The F21 CPU is based on the MuP21 however F21 has many improvements over MuP21 such as a 5 times faster CPU clock, deeper stacks, more instructions, more branch instruction modes, more SRAM addressing, and more coprocessors on chip so that in addition to MuP21's video output F21 offers video I/O, analog I/O, serial network I/O, and a parallel I/O port on chip. F21 has a transistor count of about 15,000 vs about 7,000 for MuP21.
The F21 CPU contains an on chip DATA STACK with 18 levels, and an on chip RETURN STACK with 17 levels, a memory addressing register A, and a program counter. Instructions are 5 bits wide, and with 4 instructions packed into a 20 bit word the CPU can run at up to four times the speed of memory access (when executing sequential stack based instructions) and executes instructions at 2 nanoseconds each. Internally the CPU operates at 500 MIPS, but memory access timing will limit the actual throughput of the F21 CPU to about 333MIPS in ROM, 200 MIPS in SRAM, and 100 MIPS in DRAM. Memory bandwidth is also used by both the CPU and I/O processors, so video or other coprocessor operation further reduces CPU access to memory.
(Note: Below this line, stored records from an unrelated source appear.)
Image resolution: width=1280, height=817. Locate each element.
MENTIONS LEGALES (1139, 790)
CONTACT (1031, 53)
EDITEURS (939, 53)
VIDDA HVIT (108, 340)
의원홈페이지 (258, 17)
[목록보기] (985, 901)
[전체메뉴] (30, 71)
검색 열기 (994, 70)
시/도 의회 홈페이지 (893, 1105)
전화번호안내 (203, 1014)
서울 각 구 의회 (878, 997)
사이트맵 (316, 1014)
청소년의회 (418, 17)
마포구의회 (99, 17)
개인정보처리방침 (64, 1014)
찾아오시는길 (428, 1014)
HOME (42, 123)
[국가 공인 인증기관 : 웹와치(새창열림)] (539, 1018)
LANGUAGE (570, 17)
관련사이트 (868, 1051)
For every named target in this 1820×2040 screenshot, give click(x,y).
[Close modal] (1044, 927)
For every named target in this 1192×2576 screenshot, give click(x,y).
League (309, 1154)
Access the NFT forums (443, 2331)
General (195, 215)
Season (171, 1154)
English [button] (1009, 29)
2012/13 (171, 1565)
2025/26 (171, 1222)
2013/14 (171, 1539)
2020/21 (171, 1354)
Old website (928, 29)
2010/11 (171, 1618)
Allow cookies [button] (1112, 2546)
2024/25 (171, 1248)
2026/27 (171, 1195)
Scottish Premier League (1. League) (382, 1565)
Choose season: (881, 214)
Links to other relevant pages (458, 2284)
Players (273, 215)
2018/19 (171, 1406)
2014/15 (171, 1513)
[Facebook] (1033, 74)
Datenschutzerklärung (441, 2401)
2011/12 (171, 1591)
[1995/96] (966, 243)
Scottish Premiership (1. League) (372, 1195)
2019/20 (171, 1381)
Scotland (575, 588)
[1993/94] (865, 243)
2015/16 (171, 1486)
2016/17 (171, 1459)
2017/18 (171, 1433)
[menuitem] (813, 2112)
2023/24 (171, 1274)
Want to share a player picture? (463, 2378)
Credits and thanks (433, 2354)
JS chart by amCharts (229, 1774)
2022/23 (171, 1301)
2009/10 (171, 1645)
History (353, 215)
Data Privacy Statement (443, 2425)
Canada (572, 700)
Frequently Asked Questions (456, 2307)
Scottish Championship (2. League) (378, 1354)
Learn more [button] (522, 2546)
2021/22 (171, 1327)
CPU Instructions are based on Forth:
JMP unconditional jump ( 3 types, 10 bit, 14 bit, home page) T0 branch if TOP of stack =0 ( DUP IF ) ( 3 types) C0 branch if CARRY bit not set ( 3 types) CALL subroutine call ( 3 types) RET subroutine return # literal, place immediate word into top of stack @A+ place memory contents pointed to by register A in TOP, increment A @R+ place memory contents pointed to by register R in TOP, increment R @A place memory contents pointed to by register A in TOP of stack !A+ store TOP of stack into memory pointed to by A, increment A !R+ store TOP of stack into memory pointed to by R, increment R !A store TOP of stack into memory pointed to by A COM complement TOP of stack AND AND TOP of stack with NEXT and leave result in TOP -OR EXCLUSIVE OR TOP of stack with NEXT and leave result in TOP + ADD TOP of stack to NEXT and leave result in TOP 2* left shift TOP 2/ right shift TOP +* ADD TOP of stack to NEXT and leave result in TOP, NEXT unchanged (perform add only if the least signifigant bit of T = 1) A copy A to TOP of stack A! move TOP of stack to A DUP duplicate TOP of stack DROP discard TOP of stack OVER duplicate the second item to the TOP of Data stack PUSH TOP of DATA stack to TOP of RETURN stack POP TOP of RETURN stack to TOP of DATA stack NOP No CPU operation
A register (T) acts as the top of the data stack. All data are placed
in T; its prior contents are pushed onto S.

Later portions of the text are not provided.